Accessibility statement

Carlos Santos

El Salvador, CAHR, Autumn 2013

My name is Carlos Santos, I was born the 15 September 1966 in El Salvador, the same day we celebrate the independence from Spanish rule in almost all Latin American countries. I do not believe in predestination, but most people who knew me said I was going to be a patriot. When I was 3 years old we had war with neighbouring Honduras, images of planes circling the sky have stuck in my head as blurry ad yellow prints. There was a collective horror; people walking in the dark at night, no lights lit in houses for fear of being targeted by an enemy plane.

Since elementary school I've written short stories and poems, I found a passion for literature at an early age. When I was 11 I won the first contest in literature, then.

In 1978, social movements began to protest against the military dictatorship that had ruled El Salvador since the beginning of the century. The streets were flooded with protesters, the government responded with shrapnel, and every day the same scene: hundreds of people dying in the street. In 1980, the armed opposition had called for an armed rebellion, the war began with the shadow of death, every day hundreds of mutilated bodies appeared in the streets, covering every corner of the country.

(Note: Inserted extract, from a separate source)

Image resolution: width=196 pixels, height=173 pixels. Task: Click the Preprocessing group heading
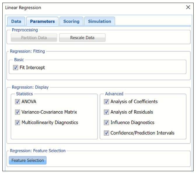tap(25, 30)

The guerrilla with few weapons and few men faced a powerful enemy supported by the power of the U.S.

Images of planes circling the sky have stuck in my head as blurry ad yellow prints.

When I turned 16, I started to study theatre at the National Centre of Arts, a place where liberal thought was the norm. Studying theatre I understood what was happening around me; I learned to identify those responsible for these painful deaths that had brought shame to our country. Although radio and television called the rebels traitors and bad children of our country, I was no longer a patriot.

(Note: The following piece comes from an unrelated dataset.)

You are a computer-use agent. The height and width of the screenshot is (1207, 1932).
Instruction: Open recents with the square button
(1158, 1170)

So I started writing plays for a student theatre group, we presented the plays in schools, parks and squares. Until one day we were captured by police, who identified themselves as members of the death squad. We spent a month in a cell underground, they tortured us every day and accused us of belonging to the rebels, they sent us to a prison in which there were a lot of political prisoners, and for one year we remained locked inside the jail. We suffered daily harassment by the police who threatened us with their weapons, or hit us when they came to our cells.

When I left prison, I went to live in Mexico due to the threat of the death squads that murdered any political prisoner released from jail. In Mexico I studied at the university, and continued writing fiction, short stories and plays. I won several literary prizes and contests. After four years of living in Mexico I moved to Canada and lived there for 20 years.

I returned to El Salvador 8 years ago and started working as a journalist. I founded the association for survivors of torture (Asociación Salvadoreña de Sobrevivientes de Tortura) and I have been working as a human rights defender since then.